Comme mentionné au début, cet état des faits n’arrive pas subitement. C’est un cumulatif sur un long terme qui amène les mamans à se sentir dépassées. Le manque de reconnaissance autour des mères est un fait connu de tous. Moi-même avec mes 9 enfants j’avoue ne pas avoir eu la reconnaissance nécessaire en tout temps. J’ai eu des périodes où j’avais envie de me rouler en boule car je trouvais donc que je réalisais plein de belles choses, dont l’éducation des enfants, sans avoir de « merci » de qui que ce soit.

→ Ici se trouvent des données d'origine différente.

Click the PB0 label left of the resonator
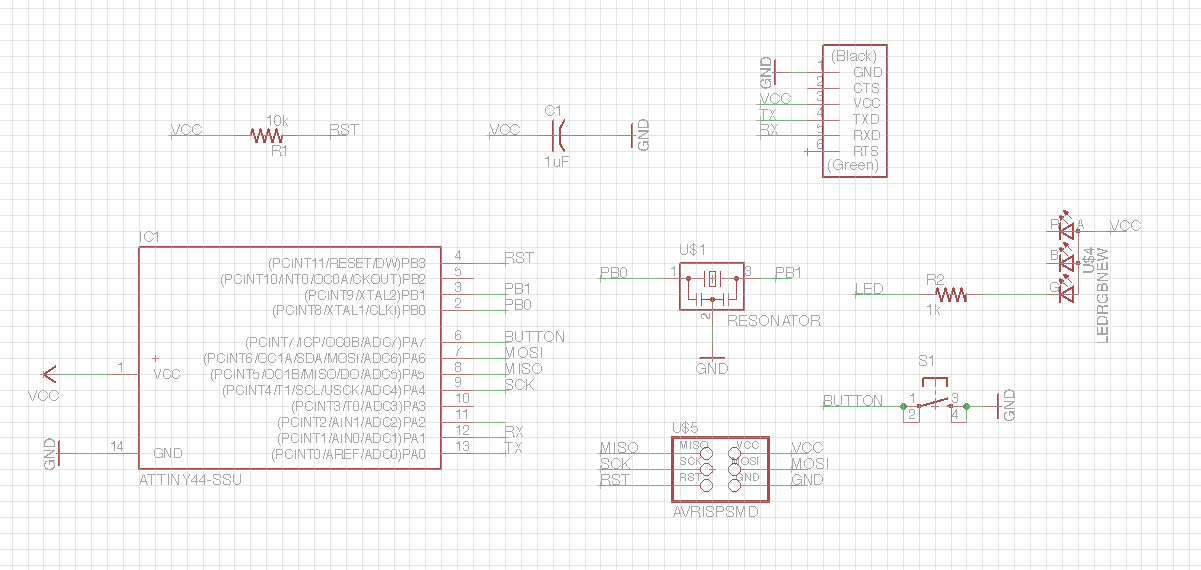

A partir du moment où le travail de mère sera considéré comme un réel travail, il est probable que les croyances sociales évoluent en constatant que le stress lié à ce travail est bien réel et tout-à-fait comparable à n’importe quelle profession. Plusieurs femmes ayant vécu le marché du travail et « être à la maison comme maman » disent que c’est complexe et éprouvant de s’occuper de la marmaille au jour le jour sans avoir la gratitude de ses pairs.

 

Que faire pour ne pas perdre pied?

  • Je dirais que le premier point est de lâcher-prise sur le ménage et les tâches quotidiennes. Juste ça c’est un gros morceau. La maison impeccable n’est pas un bulletin décerné à la mère qui est la plus propre! Et pour y arriver on demande de l’aide : le conjoint en premier lieu et ensuite nos proches. Pour parler de l’équité des tâches, imaginons que l’horaire de la mère soit le même que celui de son amoureux. S’il travaille de 8 à 5 bin la mère convient qu’aux mêmes heures son principal défi est de faire l’éducation des enfants et de leur offrir un milieu sécuritaire et aimant. Donc la plupart des tâches domestiques sont partagées entre le papa et la maman.

 

  • Le désordre et le trop-plein. Bon pour arriver à avoir une maison saine ou presque, imaginons que la plupart des gens ont beaucoup trop de choses dans leur chaumière. On commence par diminuer le nombre incalculable de livres pour enfants, de jouets, de cossins qui traînent pour avoir un environnement plus dépouillé. En partant ça amoindrit le temps de ménage et ça aère l’esprit.

 

  • Quand on a des enfants plus grands on demande une collaboration. Dès l’âge de 3 ans ils peuvent apporter leur linge sale au panier ou ranger les jouets utilisés avant d’en sortir un autre. Plus grands, ils peuvent mettre la table, passer le balai, faire la vaisselle, couper des légumes… Les mettre à contribution leur démontre qu’une famille c’est comme une petite communauté où chacun donne un coup de main pour le bien-être collectif.

 

  • Prendre soin de soi en ayant des sorties, activités, loisirs ou autre… qui nous plaisent. Tsé je ne dirais pas aux mamans de sortir chaque soir mais un bon moment entre amies peut aider à se sortir du cafard. L’activité physique est nécessaire au bien-être mental. Prendre du temps en couple même quand on allaite un mini c’est possible. Mon truc à moi : on installait une table dans notre chambre, on se préparait un bon souper et on mangeait en tête à tête. Ca faisait tellement de bien!!!

 

  • Une saine alimentation fait toute la différence, de plus en plus d’études le démontrent. Donc cuisiner des ingrédients de base des mets simples qui peuvent même se congeler comme des sauces spag, des lasagnes, des soupes, des chilis… Manger plus de légumes, ici on les préfère grillés au four sur une plaque à biscuit. Préparer un gros repas la fin de semaine et en conserver pour les midis moins faciles. Avoir sous la main des pains pitas, de l’humus et du végépâté, un sandwich vite fait c’est délicieux. Ca nourrit notre cerveau et ça l’aide à se garder en forme!

 

Pour en finir…

 

À retenir : le burnout maternel existe. Il touche plus de mères qu’on pourrait le croire mais lorsqu’on en prend conscience dès les premiers symptômes on arrive à s’en sortir sans trop de dommage. Lire sur le sujet (ne serait-ce que quelques pages….) peut nous réconforter sur la légitimité de nos émotions! Se déculpabiliser, normaliser nos émotions et lâcher prise.

 

Nous avons le choix du regard que nous décidons de poser sur notre vie.

Pascale Pouliot, travailleuse sociale, coach familiale

Je suis maman de 9 enfants! Bac en travail social en poche depuis 2010, coach familiale et formée dans plusieurs domaines connexes dont la parentalité positive. Beaucoup d’humour, je suis une femme qui aime partager des idées, ouverte et assurément à l’écoute.  Mes valeurs écolos et axées sur la bienveillance m’aident à me démarquer dans mon domaine.